Multiple regulatory effects of angiotensin II on the large-conductance Ca2+- and voltage-activated potassium channel in vascular smooth muscle cells.

ABSTRACT

Renin-angiotensin system (RAS) is involved in the regulation of vascular smooth muscle cell (VSMC) tension. Angiotensin II (Ang II) as the main effector molecule of RAS can increase the intracellular Ca2+ concentration and cause VSMCs contraction by activating angiotensin II type 1 receptor (AT1R). The large-conductance Ca2+- and voltage-activated potassium (BK) channel is an essential potassium channel in VSMCs, playing an important role in maintaining membrane potential and intracellular potassium-calcium balance. The BK channel in VSMCs mainly consists of α and ß1 subunits. Functional BKα subunits contain voltage-sensors and Ca2+ binding sites. Hence, increase in the membrane potential or intracellular Ca2+ concentration can trigger the opening of the BK channel by mediating transient K+ outward current in a negative regulatory manner.
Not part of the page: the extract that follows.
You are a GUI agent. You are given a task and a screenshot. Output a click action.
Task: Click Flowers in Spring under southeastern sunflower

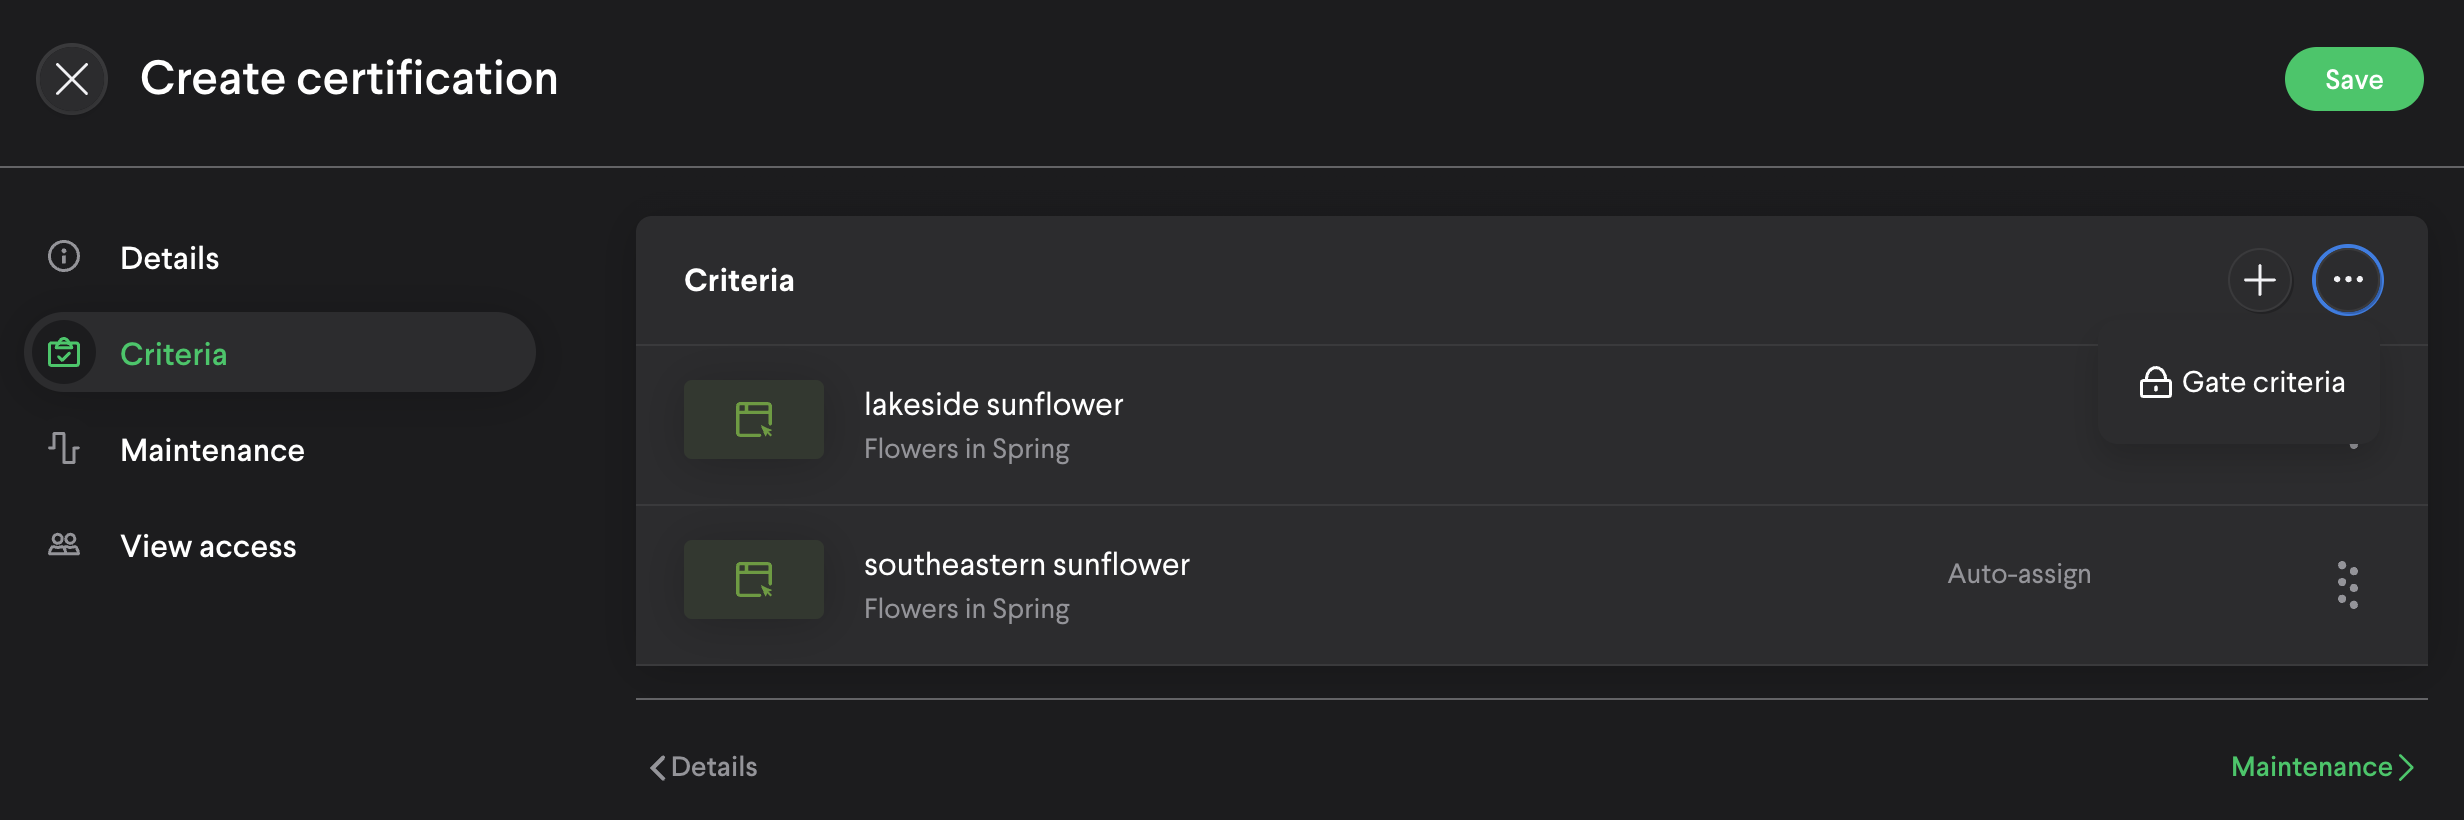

However, increasing evidence has shown that although Ang II can raise the intracellular Ca2+ concentration, it also inhibits the expression and function of the BK channel by activating the PKC pathway, internalizing AT1R-BKα heterodimer, or dissociating α and ß1 subunits. Under some specific conditions, Ang II can also activate the BK channel, but the underlying mechanism remains unknown. In this review, we summarize the potential mechanisms underlying the inhibitory or activating effect of Ang II on the BK channel, hoping that it could provide a theoretical basis for improving intracellular ion imbalance.